Bulle Rock (foaled c. 1709), sometimes referred to as Bulle Rocke or "Bullyrock", is thought to be the first Thoroughbred stallion brought to America.  He was imported in 1730 at the age of 21.  He was a bay son of the Darley Arabian and said to be out of a mare by the Byerley Turk, though his maternal lineage is questioned by some sources.

Bulle Rock is not mentioned in Britain's General Stud Book, which did not exist at the time of his birth, and, although the revised Volume 1 mentions some sons of the Darley Arabian, Bulle Rock is not among them, an omission possibly due to compiler James Weatherby having no knowledge of the dam. Pick's Turf Register references a Bullyrock, by the Darley Arabian, out of an "indifferent mare", which The Sportsman newspaper claims was "evidently the same horse" The name derives from sixteenth and seventeenth-century literature where it meant "boon companion". The term "my Bully Rooke" is used by Falstaff in Shakespeare's Merry Wives of Windsor.

Bulle Rock was foaled in England about 1709. Edgar's America Race-turf Register, Sportsman's Herald and General Stud Book of 1833 is credited with "preserving his fame" as other sources do not mention him until after this date. Edgar gives a birth date for Bulle Rock of 1718, a date repeated in the American Turf Register and Sporting Magazine of 1834, but given his race record occurred prior to that year, the 1709 date appears more credible. Later, Edgar seems to have conceded this error, requesting an amendment to the American Turf Register in 1835, concluding he must have been foaled "about the year 1707". Primary source information on the horse is scant. Contemporary advertisements could be found in old Virginia newspapers at one time, but by 1929, when Fairfax Harrison searched for them, these were lost.

During Bulle Rock's racing career in England, he was owned in part by the Earl of Huntingdon and part by Mr. Metcalfe.  His track career lasted six years, starting with the Ladies' Plate held at York in 1713, when he finished fourth, beaten by Careless.  The following year, he finished second in the same race and in 1715 was second in two races,  including the Royal Gold Cup at York, in which he was beaten by Brocklesby. He finally recorded a win in 1716, completing four heats of four miles each, winning two of them.  He recorded a third-place finish in 1717 and a second in 1718.

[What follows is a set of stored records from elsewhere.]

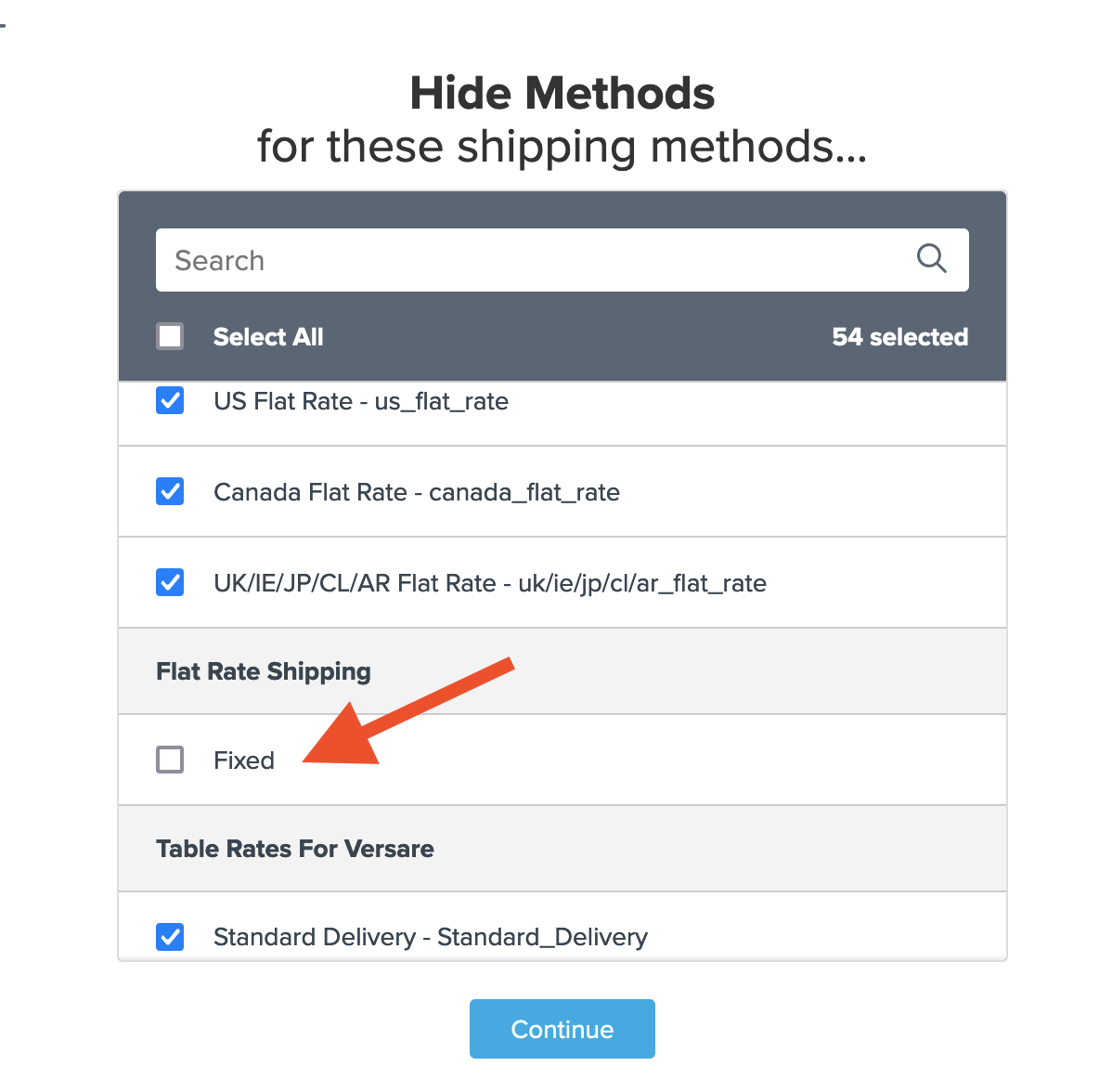Click the 54 selected counter
The height and width of the screenshot is (1092, 1112).
point(899,337)
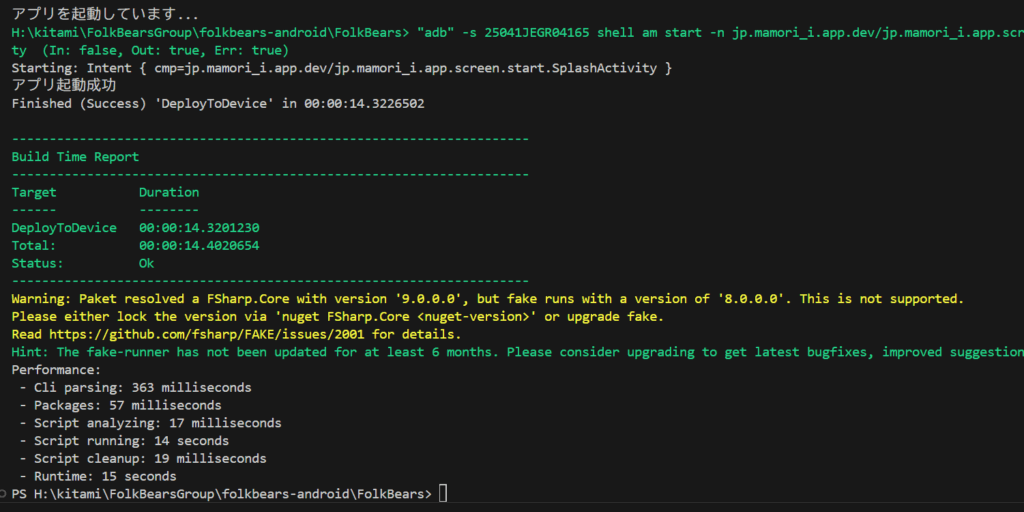The image size is (1024, 512).
Task: Select the 'アプリ起動成功' message line
Action: click(x=63, y=86)
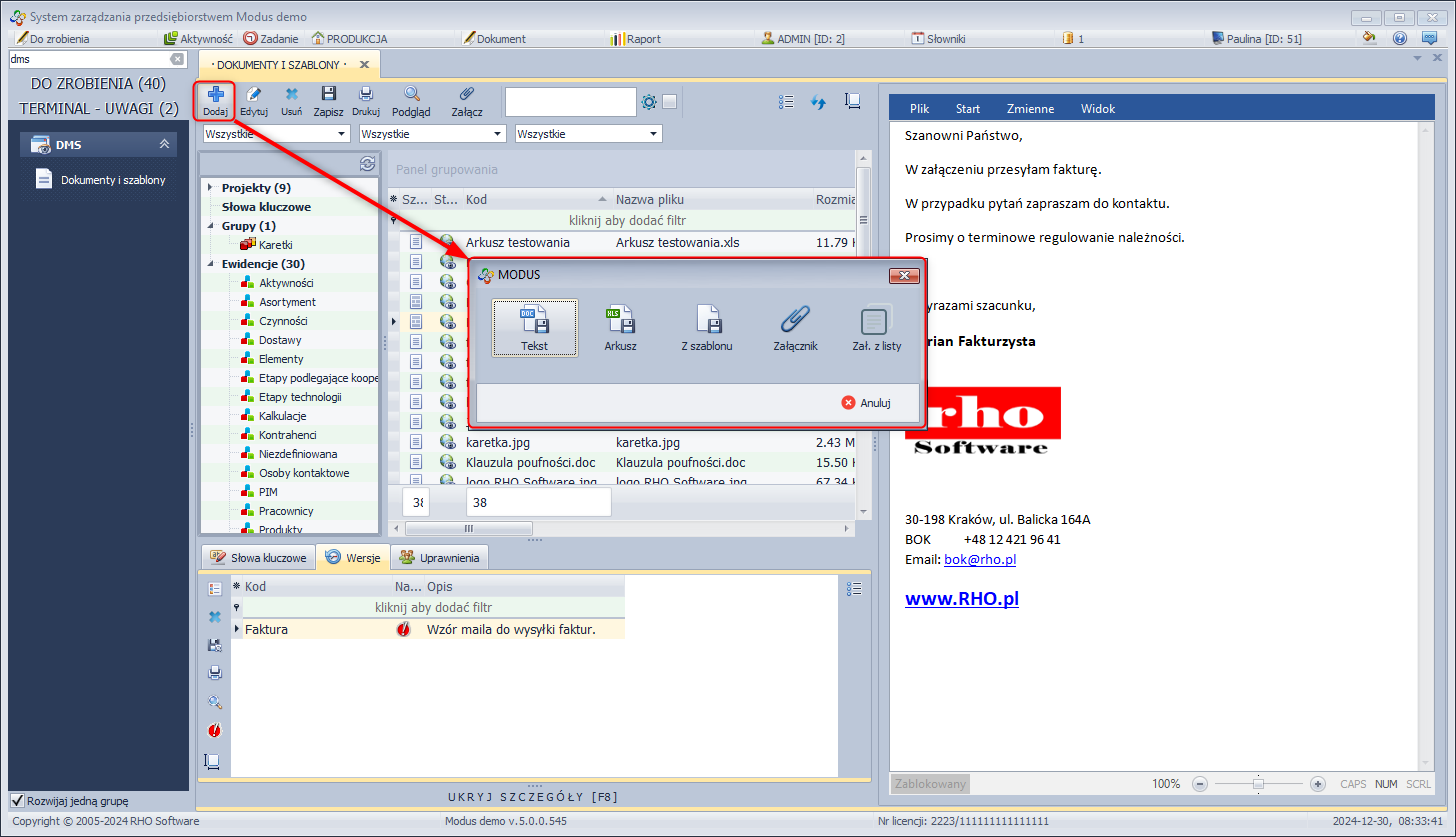Click the zoom slider in editor status bar

point(1258,784)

Bulle Rock was imported to America by a merchant mariner named James Patton, and owned by a Samuel Gist of Hanover County, Virginia Colony. Bulle Rock was thought to be an older horse by the time he arrived in America, but still was mated to at least 39 English or Spanish mares, and the fillies he got were in turn mated with other imported English stallions. His reputation was made by the descendants of one of his daughters, who was owned by the Belair Stud.